*** Block opens ***
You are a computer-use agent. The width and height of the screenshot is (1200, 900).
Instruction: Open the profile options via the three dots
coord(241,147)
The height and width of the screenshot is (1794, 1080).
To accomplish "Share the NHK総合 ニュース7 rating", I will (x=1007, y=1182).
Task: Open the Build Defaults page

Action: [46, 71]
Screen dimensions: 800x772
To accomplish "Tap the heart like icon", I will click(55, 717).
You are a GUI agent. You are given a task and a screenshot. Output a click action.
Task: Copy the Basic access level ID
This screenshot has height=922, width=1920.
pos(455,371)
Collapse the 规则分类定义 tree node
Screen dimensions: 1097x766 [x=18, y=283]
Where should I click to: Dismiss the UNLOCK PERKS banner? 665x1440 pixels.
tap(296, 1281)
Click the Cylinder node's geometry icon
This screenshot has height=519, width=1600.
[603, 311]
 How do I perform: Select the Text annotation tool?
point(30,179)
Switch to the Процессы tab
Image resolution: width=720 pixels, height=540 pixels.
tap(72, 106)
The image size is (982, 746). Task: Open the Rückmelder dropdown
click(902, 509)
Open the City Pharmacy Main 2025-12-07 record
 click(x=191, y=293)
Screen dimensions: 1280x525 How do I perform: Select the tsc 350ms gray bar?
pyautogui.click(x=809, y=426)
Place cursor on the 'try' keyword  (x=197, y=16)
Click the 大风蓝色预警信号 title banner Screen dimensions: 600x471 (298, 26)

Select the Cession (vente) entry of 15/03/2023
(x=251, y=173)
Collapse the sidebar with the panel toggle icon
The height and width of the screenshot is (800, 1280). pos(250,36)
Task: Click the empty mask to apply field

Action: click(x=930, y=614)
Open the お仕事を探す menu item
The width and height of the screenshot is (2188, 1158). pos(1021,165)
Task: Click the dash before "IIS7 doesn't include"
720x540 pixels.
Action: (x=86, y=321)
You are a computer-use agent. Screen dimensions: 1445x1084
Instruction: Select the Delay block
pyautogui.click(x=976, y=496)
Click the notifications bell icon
*** Block closes ***
**Exercise:** Which lines above carry the string "computer"? Copy those lines.

**Answer area:**
You are a computer-use agent. The width and height of the screenshot is (1200, 900).
You are a computer-use agent. Screen dimensions: 1445x1084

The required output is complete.